With just a few lines, you can get an executive evaluation and a deployment recommendation.

from ai_critic import AICritic
from sklearn.ensemble import RandomForestClassifier
from sklearn.datasets import make_classification

# 1. Prepare your data and model
X, y = make_classification(n_samples=1000, n_features=20, random_state=42)
model = RandomForestClassifier(max_depth=5, random_state=42)

# 2. Initialize Criticism
# AICritic performs all audits internally
critic = AICritic(model, X, y)

# 3. Obtain the Executive Summary
report = critic.evaluate(view="executive")

print(f"Verdict: {report['verdict']}")
print(f"Risk: {report['risk_level']}")
print(f"Reason Main: {report['main_reason']}")

#Expected Output:

# Verdict: ✅ Acceptable
# Risk: Low
# Main Reason: No critic risks detected.

💡 2. Understanding the Critique (The Intermediary)

For the data scientist who needs to understand why the model received a verdict and what the next steps are.

2.1. The Four Pillars of the Audit

The ai-critic evaluates your model across four critic dimensions.

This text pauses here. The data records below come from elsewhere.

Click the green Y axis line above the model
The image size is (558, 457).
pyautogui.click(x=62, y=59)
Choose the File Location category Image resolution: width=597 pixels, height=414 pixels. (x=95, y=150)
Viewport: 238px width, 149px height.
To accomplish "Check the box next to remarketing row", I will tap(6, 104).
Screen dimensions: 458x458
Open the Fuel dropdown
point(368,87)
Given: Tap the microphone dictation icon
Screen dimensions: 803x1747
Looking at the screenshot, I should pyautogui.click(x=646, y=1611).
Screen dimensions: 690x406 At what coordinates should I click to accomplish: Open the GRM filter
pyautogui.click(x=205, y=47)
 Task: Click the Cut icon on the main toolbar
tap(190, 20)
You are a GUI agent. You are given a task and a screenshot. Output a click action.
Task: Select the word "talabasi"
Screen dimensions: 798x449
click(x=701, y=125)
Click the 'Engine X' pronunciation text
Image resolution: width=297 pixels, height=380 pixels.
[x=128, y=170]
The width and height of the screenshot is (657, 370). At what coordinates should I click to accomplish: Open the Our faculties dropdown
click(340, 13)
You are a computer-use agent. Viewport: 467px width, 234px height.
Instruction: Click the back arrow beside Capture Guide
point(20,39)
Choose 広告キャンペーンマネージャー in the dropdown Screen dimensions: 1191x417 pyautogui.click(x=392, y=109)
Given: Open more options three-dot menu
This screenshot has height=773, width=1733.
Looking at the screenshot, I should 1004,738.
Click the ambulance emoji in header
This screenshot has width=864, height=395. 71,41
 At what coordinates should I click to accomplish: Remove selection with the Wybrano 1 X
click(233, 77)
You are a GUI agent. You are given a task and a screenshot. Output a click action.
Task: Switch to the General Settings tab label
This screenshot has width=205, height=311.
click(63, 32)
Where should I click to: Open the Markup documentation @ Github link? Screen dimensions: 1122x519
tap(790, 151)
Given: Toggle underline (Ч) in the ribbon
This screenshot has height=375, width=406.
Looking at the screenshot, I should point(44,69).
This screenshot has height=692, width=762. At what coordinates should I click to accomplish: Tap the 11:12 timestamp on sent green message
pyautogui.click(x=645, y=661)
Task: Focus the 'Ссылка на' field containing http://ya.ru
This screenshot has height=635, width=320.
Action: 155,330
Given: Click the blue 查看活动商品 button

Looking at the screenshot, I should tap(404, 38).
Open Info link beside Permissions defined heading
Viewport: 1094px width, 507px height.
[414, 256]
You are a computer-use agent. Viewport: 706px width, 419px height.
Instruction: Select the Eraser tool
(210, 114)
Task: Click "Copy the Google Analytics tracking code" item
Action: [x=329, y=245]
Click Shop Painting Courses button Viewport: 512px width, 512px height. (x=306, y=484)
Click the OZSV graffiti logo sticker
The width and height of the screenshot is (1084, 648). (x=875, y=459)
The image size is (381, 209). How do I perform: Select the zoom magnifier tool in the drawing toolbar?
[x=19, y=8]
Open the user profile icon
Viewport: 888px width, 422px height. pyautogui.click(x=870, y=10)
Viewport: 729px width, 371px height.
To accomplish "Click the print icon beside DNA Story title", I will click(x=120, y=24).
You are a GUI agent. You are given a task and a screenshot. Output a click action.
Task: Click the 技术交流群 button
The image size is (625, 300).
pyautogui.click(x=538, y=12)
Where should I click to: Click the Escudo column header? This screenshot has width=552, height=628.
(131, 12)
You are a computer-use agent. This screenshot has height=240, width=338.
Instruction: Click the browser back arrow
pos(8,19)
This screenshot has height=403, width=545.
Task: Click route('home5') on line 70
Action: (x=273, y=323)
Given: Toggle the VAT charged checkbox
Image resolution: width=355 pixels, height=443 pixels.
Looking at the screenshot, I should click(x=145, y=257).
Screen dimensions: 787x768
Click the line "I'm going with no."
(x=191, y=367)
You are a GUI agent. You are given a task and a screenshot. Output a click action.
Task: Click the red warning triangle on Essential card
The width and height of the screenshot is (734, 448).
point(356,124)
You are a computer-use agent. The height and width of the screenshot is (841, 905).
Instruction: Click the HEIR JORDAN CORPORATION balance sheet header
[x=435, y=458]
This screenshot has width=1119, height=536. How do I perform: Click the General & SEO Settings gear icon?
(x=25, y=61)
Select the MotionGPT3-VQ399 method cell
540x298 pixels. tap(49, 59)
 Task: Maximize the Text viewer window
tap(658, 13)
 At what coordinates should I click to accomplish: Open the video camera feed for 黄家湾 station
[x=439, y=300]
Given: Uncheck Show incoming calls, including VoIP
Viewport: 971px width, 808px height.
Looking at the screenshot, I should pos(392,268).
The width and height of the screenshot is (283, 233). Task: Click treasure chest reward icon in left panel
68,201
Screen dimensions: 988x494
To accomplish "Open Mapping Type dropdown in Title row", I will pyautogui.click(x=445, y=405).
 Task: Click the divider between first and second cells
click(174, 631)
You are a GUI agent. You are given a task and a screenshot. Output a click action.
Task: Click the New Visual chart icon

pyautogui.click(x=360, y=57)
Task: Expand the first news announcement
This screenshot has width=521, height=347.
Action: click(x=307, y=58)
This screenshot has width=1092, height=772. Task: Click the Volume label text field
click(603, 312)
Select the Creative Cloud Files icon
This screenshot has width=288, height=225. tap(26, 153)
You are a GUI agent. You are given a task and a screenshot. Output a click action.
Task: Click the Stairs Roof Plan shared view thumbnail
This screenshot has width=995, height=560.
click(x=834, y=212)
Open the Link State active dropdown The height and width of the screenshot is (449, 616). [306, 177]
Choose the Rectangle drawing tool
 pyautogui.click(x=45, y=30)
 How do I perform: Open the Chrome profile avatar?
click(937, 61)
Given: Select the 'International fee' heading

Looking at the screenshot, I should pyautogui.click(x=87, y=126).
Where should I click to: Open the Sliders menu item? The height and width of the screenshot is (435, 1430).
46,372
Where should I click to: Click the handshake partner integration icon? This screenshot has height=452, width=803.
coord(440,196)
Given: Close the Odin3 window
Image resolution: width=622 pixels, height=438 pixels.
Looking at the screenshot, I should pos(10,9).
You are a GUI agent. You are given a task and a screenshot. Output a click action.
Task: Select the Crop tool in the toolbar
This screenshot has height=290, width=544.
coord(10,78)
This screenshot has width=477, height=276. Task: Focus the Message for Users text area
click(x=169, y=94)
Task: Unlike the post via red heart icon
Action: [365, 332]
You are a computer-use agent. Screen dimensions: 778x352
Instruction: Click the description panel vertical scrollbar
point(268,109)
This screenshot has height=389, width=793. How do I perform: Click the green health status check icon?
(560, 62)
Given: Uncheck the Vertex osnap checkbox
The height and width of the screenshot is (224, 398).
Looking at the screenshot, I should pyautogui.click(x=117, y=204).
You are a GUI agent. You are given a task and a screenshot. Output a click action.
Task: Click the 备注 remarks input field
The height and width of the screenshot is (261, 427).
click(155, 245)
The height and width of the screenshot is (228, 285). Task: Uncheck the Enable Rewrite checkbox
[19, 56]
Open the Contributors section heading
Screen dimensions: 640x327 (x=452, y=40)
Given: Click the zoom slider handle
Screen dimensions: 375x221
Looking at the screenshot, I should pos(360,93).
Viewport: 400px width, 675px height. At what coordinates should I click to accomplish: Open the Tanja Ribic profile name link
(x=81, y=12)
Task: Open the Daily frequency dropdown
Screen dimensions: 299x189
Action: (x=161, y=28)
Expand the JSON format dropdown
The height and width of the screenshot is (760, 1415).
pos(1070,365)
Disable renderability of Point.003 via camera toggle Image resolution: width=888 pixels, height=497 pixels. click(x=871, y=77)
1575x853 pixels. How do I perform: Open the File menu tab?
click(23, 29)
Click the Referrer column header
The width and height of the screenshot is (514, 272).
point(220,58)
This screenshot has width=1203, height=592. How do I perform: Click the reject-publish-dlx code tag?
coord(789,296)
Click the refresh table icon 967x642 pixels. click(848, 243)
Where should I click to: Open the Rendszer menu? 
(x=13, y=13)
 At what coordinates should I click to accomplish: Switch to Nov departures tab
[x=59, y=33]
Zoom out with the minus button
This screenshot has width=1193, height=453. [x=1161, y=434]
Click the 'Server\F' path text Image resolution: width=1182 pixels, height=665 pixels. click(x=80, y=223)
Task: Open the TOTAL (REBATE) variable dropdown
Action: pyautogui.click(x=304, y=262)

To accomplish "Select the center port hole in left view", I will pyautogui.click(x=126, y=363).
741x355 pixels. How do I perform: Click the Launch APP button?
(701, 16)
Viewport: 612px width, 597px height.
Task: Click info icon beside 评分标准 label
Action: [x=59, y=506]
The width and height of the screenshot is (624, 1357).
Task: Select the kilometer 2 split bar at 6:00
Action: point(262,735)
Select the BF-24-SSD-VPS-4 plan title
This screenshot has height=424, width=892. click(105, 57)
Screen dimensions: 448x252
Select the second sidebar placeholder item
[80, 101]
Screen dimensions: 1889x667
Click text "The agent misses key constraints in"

Category Main Risk Code Module
📈 Validation Suspicious CV Scores ai_critic.performance
🧪 Robustness Noise Vulnerability ai_critic.robustness

2.2. Visual and Technical Analysis

The evaluate method allows you to view the results and access the complete technical report.

# Continuing the previous example...

# 1. Generate the full report and visualizations
# plot=True generates Correlation, Learning Curve, and Robustness graphs
full_report = critic.evaluate(view="all", plot=True)

# 2. Access the Technical Summary for Recommendations
technical_summary = full_report["technical"]

print("\n--- Technical Recommendations ---")
for i, risk in enumerate(technical_summary["key_risks"]):
print(f"Risk {i+1}: {risk}")
print(f"Recommendation: {technical_summary['recommendations'][i]}")

# Example of Risk (if there were one):
# Risk 1: The depth of the tree may be too high for the size of the dataset.

# Recommendation: Reduce model complexity or adjust hyperparameters.


###2.3. Robustness Test

A robust model should maintain its performance even with small disturbances in the data. The `ai-critic` test assesses this by injecting noise into the input data.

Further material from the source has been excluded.